So, How Does Ketamine Work?
For the Treatment of Mood Disorders
The wide range of chemical processes that occur in the human brain are very complex and fully understanding them is something that neurobiologists spend their entire lives doing. That being said, here is a very simplified explanation of how Ketamine interacts with receptors and chemicals in the brain to cause (often immediate) anti-depressant effects, even in patients with severe Treatment Resistant Depression (TRD). It’s important to note this interaction is exclusive to IV Ketamine Infusion Therapy where ketamine is given slowly, intravenously, and at a sub-anesthetic dose. One of the brain’s key neurotransmitters is glutamate, an amino acid found in 80% of neurons. Glutamate influences the formation and number of brain synapses – the vital connections between neurons. Glutamate acts with another important neurotransmitter, GABA, to maintain a healthy, well-functioning nervous system. An imbalance between GABA and glutamate can cause problems, including anxiety, difficulties with sleep, overstimulation, and issues with focus. Imbalance in the glutamatergic system is also associated with major depressive disorder (MDD). Growing evidence suggests that ketamine helps rebalance the glutamate system by acting as a receptor “antagonist.” Ketamine works by blocking the NMDA (N-methyl-D-aspartate) receptor, one of three major glutamate receptors. This receptor is involved in synaptic plasticity and memory function, among other functions. A ketamine-induced blockade of the NMDA receptor results in an increase in glutamate. This initiates a cascade of neurobiological events that researchers believe is a key reason behind ketamine’s rapid antidepressant effects.
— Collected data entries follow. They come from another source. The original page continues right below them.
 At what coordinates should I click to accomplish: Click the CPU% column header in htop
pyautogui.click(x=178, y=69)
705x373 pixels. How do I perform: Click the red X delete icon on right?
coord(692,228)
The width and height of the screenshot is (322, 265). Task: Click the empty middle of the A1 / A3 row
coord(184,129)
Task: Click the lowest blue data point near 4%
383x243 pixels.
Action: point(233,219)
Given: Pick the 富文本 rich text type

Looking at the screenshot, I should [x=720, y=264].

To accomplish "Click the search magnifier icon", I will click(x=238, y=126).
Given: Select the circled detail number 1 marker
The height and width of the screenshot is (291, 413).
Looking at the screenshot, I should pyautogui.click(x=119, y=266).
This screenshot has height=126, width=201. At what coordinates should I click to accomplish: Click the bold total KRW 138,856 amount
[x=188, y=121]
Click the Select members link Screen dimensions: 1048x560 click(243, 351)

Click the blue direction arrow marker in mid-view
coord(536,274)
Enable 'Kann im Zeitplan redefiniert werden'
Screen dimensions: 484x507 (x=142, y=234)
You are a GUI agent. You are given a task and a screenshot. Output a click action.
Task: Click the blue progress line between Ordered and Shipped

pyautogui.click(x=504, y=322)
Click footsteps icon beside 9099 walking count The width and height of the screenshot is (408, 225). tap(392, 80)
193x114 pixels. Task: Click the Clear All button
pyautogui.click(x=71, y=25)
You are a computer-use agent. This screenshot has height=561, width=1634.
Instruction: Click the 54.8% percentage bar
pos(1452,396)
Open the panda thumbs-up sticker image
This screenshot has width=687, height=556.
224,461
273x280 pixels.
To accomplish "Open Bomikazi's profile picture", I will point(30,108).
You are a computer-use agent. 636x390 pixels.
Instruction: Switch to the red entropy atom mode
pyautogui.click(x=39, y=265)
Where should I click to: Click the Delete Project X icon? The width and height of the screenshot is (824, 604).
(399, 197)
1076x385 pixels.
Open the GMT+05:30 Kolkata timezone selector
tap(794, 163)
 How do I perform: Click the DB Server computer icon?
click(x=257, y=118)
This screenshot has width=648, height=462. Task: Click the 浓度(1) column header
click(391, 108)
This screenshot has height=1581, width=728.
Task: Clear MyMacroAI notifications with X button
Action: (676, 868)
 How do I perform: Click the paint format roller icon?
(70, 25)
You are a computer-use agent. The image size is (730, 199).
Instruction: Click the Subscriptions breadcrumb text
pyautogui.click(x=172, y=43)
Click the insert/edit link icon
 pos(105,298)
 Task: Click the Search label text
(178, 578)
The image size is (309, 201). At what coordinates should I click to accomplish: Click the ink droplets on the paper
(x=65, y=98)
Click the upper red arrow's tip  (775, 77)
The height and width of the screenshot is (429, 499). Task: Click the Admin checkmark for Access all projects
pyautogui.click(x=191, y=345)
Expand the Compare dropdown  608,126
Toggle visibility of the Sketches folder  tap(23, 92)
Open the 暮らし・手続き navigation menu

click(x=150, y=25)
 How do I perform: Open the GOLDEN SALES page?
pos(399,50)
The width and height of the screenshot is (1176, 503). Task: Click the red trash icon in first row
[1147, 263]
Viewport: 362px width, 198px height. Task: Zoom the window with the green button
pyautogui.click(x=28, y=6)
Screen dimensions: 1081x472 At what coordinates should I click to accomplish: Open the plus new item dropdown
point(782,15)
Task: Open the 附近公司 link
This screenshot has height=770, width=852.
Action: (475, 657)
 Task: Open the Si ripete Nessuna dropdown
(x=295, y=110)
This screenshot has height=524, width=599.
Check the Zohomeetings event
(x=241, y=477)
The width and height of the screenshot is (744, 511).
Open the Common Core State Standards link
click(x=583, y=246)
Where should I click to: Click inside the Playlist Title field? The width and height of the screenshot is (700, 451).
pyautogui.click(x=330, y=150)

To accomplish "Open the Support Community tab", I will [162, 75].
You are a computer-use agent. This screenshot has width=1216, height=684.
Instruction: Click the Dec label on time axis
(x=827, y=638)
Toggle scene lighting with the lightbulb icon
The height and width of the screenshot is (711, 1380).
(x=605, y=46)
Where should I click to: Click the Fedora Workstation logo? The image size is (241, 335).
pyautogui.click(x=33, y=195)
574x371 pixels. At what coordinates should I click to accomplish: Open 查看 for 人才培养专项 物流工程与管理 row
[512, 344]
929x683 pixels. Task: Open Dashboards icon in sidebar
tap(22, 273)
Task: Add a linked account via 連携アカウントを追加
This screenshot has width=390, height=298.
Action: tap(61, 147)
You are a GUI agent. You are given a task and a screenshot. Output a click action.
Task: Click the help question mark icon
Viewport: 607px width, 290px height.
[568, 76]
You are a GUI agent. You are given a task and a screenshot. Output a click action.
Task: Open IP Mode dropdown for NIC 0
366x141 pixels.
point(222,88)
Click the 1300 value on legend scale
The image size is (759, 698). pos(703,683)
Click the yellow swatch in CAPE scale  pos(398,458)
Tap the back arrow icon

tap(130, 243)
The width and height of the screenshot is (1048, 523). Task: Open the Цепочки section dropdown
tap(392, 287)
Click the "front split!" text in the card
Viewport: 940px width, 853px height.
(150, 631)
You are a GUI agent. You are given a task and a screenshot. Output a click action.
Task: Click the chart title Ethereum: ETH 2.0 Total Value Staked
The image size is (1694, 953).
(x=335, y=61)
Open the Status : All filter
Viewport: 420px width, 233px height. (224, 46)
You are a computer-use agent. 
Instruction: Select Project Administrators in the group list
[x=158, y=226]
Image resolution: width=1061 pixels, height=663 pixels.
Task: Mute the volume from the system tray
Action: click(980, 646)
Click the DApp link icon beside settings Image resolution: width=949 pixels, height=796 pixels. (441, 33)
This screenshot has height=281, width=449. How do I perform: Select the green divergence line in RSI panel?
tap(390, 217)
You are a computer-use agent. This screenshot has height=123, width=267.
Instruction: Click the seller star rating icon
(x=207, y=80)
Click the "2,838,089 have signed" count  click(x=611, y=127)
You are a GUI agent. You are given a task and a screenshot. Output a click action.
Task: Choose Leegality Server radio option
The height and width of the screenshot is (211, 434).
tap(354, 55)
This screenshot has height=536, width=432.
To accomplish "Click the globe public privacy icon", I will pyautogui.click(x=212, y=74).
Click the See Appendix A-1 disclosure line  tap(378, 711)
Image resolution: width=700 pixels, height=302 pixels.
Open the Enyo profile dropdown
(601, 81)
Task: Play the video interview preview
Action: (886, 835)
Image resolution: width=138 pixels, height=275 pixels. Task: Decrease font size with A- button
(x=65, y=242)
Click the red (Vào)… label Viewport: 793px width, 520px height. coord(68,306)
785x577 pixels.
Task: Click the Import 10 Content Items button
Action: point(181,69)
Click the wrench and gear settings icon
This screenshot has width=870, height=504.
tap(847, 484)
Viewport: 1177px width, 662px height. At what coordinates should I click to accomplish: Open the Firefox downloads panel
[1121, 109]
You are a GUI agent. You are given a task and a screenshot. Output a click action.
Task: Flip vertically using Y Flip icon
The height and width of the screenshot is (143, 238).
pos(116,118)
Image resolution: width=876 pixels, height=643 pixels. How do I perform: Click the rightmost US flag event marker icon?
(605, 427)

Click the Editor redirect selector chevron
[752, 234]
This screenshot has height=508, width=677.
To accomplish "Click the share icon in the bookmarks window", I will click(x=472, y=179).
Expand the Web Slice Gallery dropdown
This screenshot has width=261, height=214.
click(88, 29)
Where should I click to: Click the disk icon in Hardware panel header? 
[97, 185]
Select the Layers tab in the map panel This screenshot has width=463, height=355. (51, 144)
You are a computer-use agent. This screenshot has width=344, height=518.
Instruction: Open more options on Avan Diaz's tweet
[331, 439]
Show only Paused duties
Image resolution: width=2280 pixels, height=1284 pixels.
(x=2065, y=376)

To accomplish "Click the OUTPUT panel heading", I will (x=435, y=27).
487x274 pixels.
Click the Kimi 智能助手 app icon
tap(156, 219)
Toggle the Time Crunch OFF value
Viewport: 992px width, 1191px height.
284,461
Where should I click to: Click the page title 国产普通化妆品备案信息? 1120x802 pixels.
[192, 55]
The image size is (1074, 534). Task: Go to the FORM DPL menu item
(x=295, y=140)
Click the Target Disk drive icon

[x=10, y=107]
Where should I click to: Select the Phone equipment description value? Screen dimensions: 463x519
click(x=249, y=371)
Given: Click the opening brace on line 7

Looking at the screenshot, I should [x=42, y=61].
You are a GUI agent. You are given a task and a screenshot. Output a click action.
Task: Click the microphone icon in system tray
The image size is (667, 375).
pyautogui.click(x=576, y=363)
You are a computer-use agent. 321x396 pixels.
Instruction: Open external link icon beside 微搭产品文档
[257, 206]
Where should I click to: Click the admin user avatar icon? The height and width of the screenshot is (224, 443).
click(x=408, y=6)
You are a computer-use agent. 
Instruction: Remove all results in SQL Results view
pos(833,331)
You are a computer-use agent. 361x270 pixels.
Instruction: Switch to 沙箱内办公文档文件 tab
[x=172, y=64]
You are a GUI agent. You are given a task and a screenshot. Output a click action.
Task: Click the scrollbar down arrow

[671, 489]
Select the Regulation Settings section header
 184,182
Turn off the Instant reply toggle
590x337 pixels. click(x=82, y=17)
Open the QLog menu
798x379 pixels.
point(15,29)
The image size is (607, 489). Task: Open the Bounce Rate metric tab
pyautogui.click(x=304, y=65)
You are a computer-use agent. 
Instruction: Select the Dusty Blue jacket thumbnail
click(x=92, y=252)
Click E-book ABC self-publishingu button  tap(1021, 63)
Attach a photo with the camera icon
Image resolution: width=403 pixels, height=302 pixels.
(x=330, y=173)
For the Treatment of Complex Regional Pain Syndrome (CRPS) and Chronic Pain
With Complex Regional Pain Syndrome (CRPS/RSD) and other chronic pain, a process known as central sensitization is thought to intensify pain by increasing the number of NMDA receptors thus amplifying the pain signal. Ketamine’s interference with the NMDA receptor is thought to block and “reset” pain signaling, providing relief where other treatments have failed. By blocking the NMDA receptors of peripheral nerves, peripheral nerve pain transmission is intercepted before reaching the spinal cord and brain. This allows for “rebooting” of central pain centers and desensitization to peripheral pain signals.